UHD Blu-ray 66GB / 100GB 4K HDR 映画向け規格。PC で再生するには専用ドライブと対応ソフトが必要。

Blu-ray の書き込み速度と記録方式

Blu-ray の 1 倍速は 36Mbps(約 4.5MB/sec)。 現在の一般的な書き込み速度は 6 倍速〜16 倍速です。

DVD と同様に CLV / CAV / Zone CLV などの方式が使われますが、 Blu-ray はデータ密度が高いため、書き込み品質の影響がより大きく、 メディアとドライブの相性が重要になります。

書き込み品質とメディアの選び方

無機 vs 有機(LTH)の違い

無機系 BD-R(推奨)

金属系記録膜。光や熱に強く、10年以上の長期保存を考えるならこちらが安心です。

有機系(LTH)

安価ですが耐久性は無機系に劣ります。古いレコーダーでは再生できない場合もあります。

書き込みエラー防止機能(Blu-ray 時代)

Blu-ray でも DVD と同様にバッファアンダーランを防ぐための エラー防止機能が搭載されています。

  • BURN-Proof(SANYO)
  • Just Link(RICOH)
  • Seamless Link(Philips)
  • Power-Burn(SONY)

Blu-ray はデータ密度が高いため、書き込み品質の管理がより重要です。

メーカー独自の機能(Blu-ray 時代)

Blu-ray ドライブでも、各メーカーは書き込み品質を向上させるための 独自技術を搭載していました。

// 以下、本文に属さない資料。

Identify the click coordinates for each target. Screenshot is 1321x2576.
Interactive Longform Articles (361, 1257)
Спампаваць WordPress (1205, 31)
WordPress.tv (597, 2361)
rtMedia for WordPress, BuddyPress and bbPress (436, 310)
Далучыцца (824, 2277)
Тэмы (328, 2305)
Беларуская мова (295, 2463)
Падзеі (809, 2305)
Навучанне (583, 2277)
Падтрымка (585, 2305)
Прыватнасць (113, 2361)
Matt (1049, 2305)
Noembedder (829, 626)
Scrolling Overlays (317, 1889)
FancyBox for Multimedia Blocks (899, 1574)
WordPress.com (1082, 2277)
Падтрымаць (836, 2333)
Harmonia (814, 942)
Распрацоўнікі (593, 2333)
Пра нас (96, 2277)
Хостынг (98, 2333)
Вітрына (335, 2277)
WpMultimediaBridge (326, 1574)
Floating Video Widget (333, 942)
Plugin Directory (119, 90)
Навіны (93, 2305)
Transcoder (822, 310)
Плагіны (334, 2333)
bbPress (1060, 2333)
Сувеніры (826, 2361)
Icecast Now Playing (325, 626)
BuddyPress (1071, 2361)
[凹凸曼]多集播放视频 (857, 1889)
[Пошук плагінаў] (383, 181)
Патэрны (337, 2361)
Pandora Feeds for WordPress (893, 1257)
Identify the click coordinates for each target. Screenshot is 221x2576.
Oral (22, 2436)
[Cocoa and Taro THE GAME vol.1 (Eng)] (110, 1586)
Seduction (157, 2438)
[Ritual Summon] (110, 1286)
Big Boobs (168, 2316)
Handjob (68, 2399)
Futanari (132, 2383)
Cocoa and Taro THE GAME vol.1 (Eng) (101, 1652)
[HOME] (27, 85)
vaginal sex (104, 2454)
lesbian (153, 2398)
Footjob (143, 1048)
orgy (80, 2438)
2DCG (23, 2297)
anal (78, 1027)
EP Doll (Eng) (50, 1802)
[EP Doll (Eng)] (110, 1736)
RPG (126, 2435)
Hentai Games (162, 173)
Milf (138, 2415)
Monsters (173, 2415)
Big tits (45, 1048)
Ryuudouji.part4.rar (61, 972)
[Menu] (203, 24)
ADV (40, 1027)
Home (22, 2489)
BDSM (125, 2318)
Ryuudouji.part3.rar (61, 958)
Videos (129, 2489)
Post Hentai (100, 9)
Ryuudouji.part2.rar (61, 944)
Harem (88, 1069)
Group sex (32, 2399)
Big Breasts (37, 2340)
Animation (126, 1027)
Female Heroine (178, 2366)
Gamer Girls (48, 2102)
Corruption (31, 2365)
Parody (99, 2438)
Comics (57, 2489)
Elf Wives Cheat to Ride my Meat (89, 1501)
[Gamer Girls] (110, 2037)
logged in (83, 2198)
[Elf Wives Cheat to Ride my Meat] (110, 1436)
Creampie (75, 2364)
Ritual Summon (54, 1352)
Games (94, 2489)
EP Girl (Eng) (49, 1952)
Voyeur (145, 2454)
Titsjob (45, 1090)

  • PoweRec(PLEXTOR):メディアに合わせてレーザー出力を最適化。
  • PureRead(Pioneer):音楽 CD の読み取り精度を向上。
  • Quiet Drive(Pioneer):静音性を重視した制御機能。

用途別:ドライブ選びのポイント

映画視聴

市販のBDソフトを楽しみたい

安価な読み込み専用(ROM)または書き込み対応ドライブ。再生ソフトが付属しているか確認しましょう。

データ保存

写真や動画を長期バックアップしたい

信頼性の高い国内メーカー製ドライブ + 100GB保存可能なBDXL対応機がおすすめ。

4K再生

UHD Blu-rayをPCで見たい

専用の「UHD BD対応ドライブ」が必須。PC環境(CPU/GPU/モニタ)の要件が非常に厳しいので注意が必要です。